Cosa succederà dopo?
Superato il picco dell’emergenza sanitaria, si dovrà ripartire e fronteggiare l’emergenza economica causata dal virus. Serviranno idee per ripensare la società, per capire come tutto questo impatterà su economia, potere e politica, per comprendere l’impatto che il Covid-19 avrà su di noi, come collettività e come individui (Tribù o Villaggio globale?). Futuro, società, leadership, lavoro, mobilità sono le parole chiave da cui partire, per ragionare su come potremo vivere, e convivere, con il coronavirus.
Uno spazio da indagare dove poter trattare gli elementi più pratici della “nuova normalità”, per capire come cambieranno i vari aspetti della vita quotidiana e i modelli di business di quei settori particolarmente penalizzati dalle limitazioni dovute al virus: dai trasporti al tempo libero, dagli impegni sociali alla cura della persona, ai viaggi.

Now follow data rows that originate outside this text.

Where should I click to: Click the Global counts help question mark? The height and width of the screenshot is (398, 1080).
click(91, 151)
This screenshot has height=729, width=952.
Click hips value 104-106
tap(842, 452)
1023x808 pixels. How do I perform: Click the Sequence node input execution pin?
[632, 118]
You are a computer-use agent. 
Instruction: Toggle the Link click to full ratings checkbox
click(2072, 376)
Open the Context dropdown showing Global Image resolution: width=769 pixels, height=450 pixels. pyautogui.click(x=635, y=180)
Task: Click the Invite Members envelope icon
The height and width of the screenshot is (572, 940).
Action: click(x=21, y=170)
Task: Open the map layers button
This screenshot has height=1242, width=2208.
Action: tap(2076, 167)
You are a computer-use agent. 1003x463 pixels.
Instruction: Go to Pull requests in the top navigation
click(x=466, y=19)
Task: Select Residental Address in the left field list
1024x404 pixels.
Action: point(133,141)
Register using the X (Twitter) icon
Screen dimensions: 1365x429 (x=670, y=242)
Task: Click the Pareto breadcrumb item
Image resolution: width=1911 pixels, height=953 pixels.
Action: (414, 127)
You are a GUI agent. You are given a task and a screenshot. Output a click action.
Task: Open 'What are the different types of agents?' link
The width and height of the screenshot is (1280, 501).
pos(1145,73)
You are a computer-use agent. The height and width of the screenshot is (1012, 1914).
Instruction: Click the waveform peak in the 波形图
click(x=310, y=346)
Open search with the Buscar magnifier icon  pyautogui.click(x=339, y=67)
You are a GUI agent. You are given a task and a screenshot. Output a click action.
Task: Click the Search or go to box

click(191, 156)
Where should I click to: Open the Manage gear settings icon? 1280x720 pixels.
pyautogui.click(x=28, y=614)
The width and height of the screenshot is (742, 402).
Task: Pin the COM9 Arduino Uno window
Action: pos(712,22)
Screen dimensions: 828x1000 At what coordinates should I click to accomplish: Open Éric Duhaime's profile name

Il primo report sulla vita sociale nel dopo-Covid19, intitolato “We’re not going back to normal”, ovvero ‘Non torneremo alla normalità’, non è un vero e proprio studio approfondito dei ricercatori del celebre MIT (Massachusetts Institute of Technology) ma il resoconto giornalistico della rivista Technology Review , una ipotesi di scuola, basata su proiezioni di dati inglesi . Ha il peso che ha, ma è un testo quantomeno ben fatto e stimolante.
L’ipotesi di base è che le misure di ‘distanziamento sociale’ imposte dai governi stiano cambiando la nostra vita radicalmente, soprattutto in Occidente, anche perché sarebbero destinate a durare, in misura vieppiù temperata, per almeno 18 mesi. Il che vorrà dire, al di là delle risorse pubbliche che saranno assorbite dalla radicale trasformazione (si auspica) dei sistemi sanitari, assisteremo un’impennata della cosiddetta “shut-in-economy”, ovvero letteralmente l’economia chiusa: mangeremo il più possibile cibo a km0, compreremo sempre più servizi domestici, andremo in vacanza soprattutto vicino a casa, torneremo a privilegiare mezzi di trasporto leggeri come la bicicletta. E ancora: i cinema e i teatri, quando riapriranno, venderanno posti distanziati, come i treni in questo periodo; in palestra si andrà solo su appuntamento e a numero chiuso; le riunioni si terranno in sale più grandi con sedie distanziate…
Al di là di queste facili previsioni, l’analisi si sbilancia a ipotizzare che il Grande fratello della prevenzione e della mappatura dei contagiati, stile Israele o Singapore, possa diventare un sistema stabile, su scala mondiale, quantomeno a partire dalla ripresa dei viaggi aerei, che ovviamente piace al techno-entusiasta, così come invocato come lecito dai social-moralisti, ma inquieta molti di noi, in particolare gli spiriti liberi. Ci adatteremo, così come abbiamo accettato di toglierci le scarpe e farci scannerizzare per entrare negli aeroporti dopo l’11 settembre; adesso ci punteranno spesso anche la pistola-termometro alla fronte. Amen.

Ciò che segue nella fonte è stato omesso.